→ **Exercise material**
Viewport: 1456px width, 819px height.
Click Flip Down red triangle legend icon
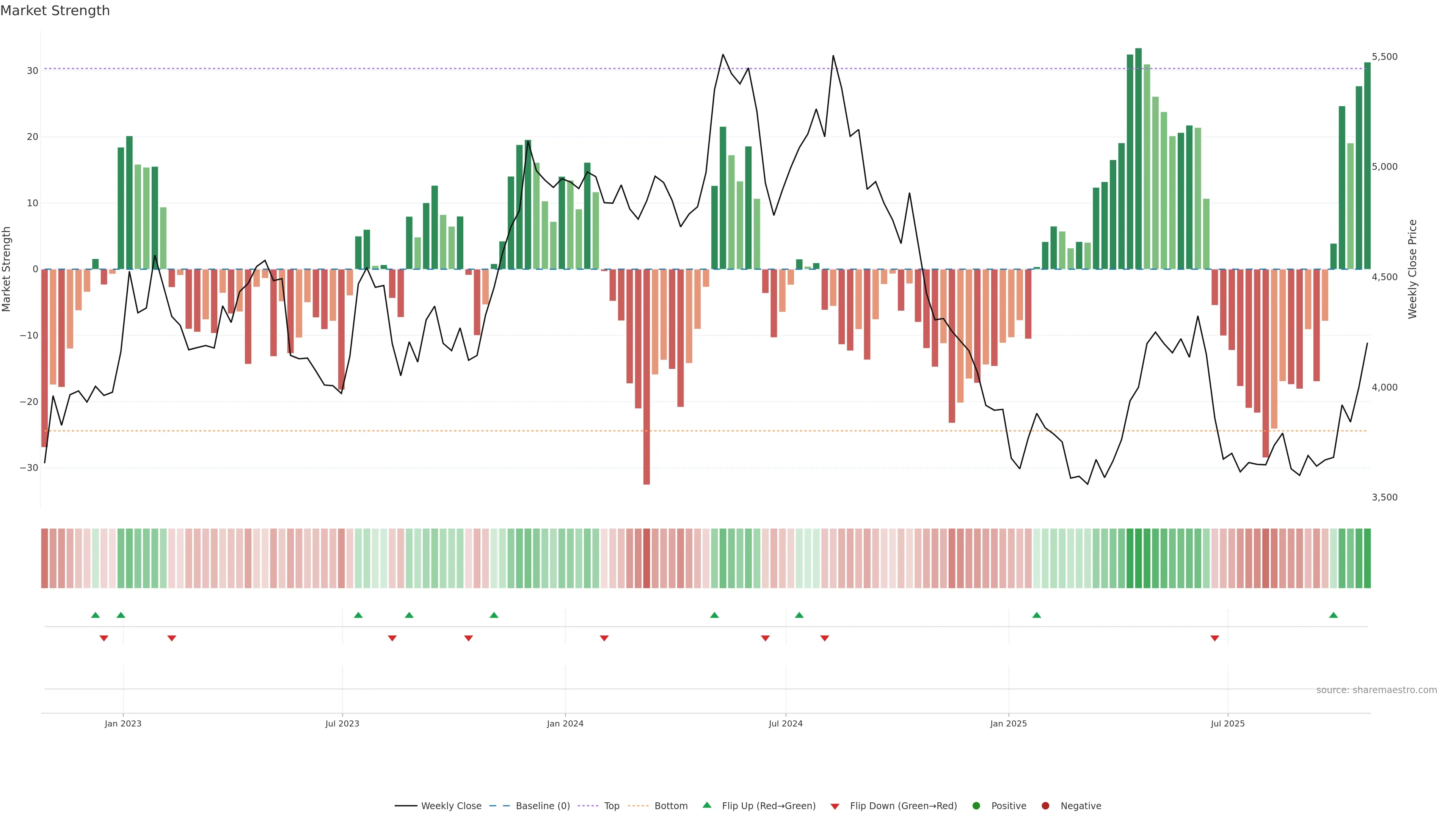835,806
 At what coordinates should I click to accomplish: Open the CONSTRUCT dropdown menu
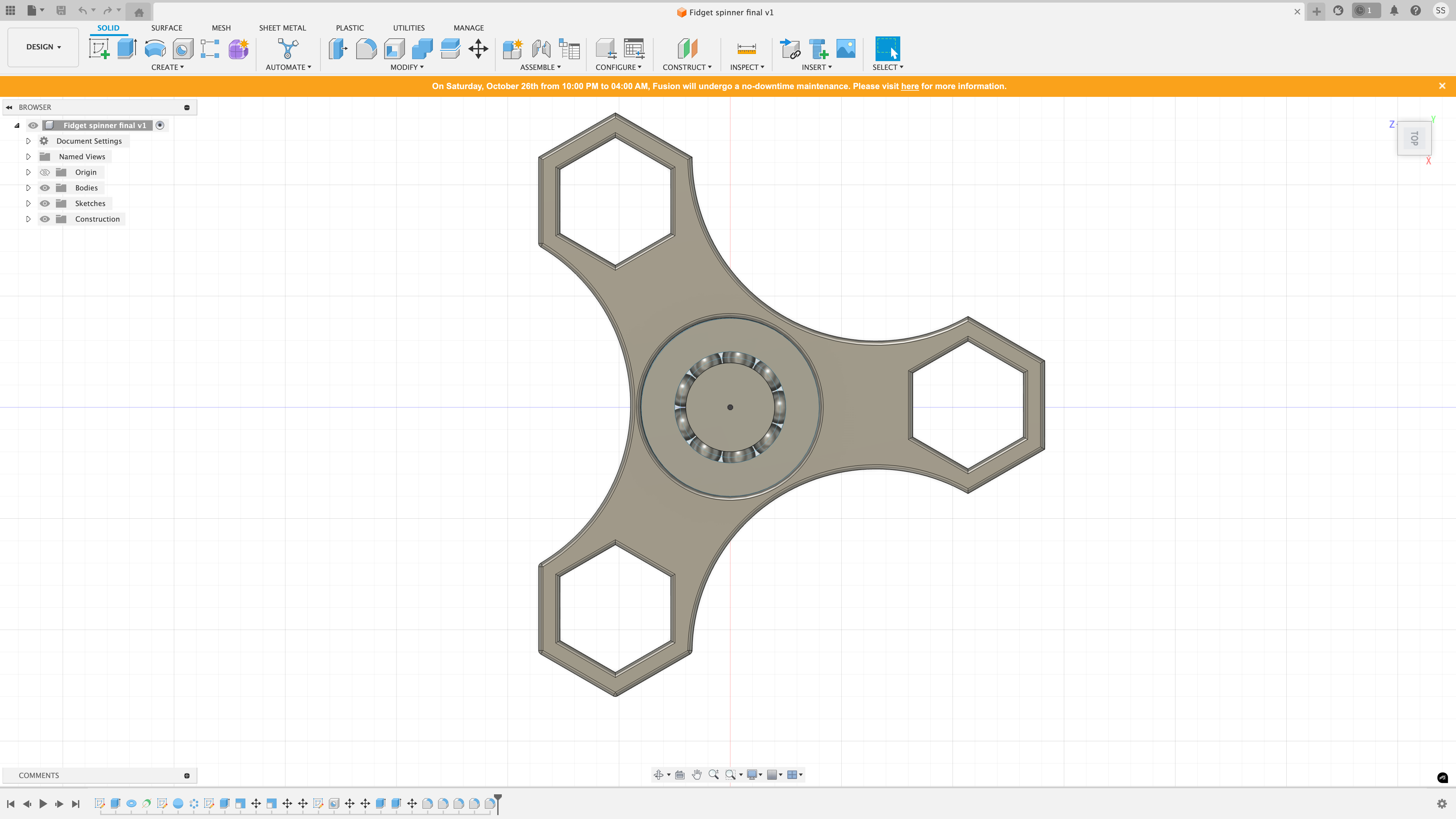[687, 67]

→ **Your instructions**
In repeating the entries, exclude the pictures and alter nothing else.

→ **Written answer**
Viewport: 1456px width, 819px height.
Click Flip Down red triangle legend icon
835,806
 At what coordinates should I click to accomplish: Open the CONSTRUCT dropdown menu
[687, 67]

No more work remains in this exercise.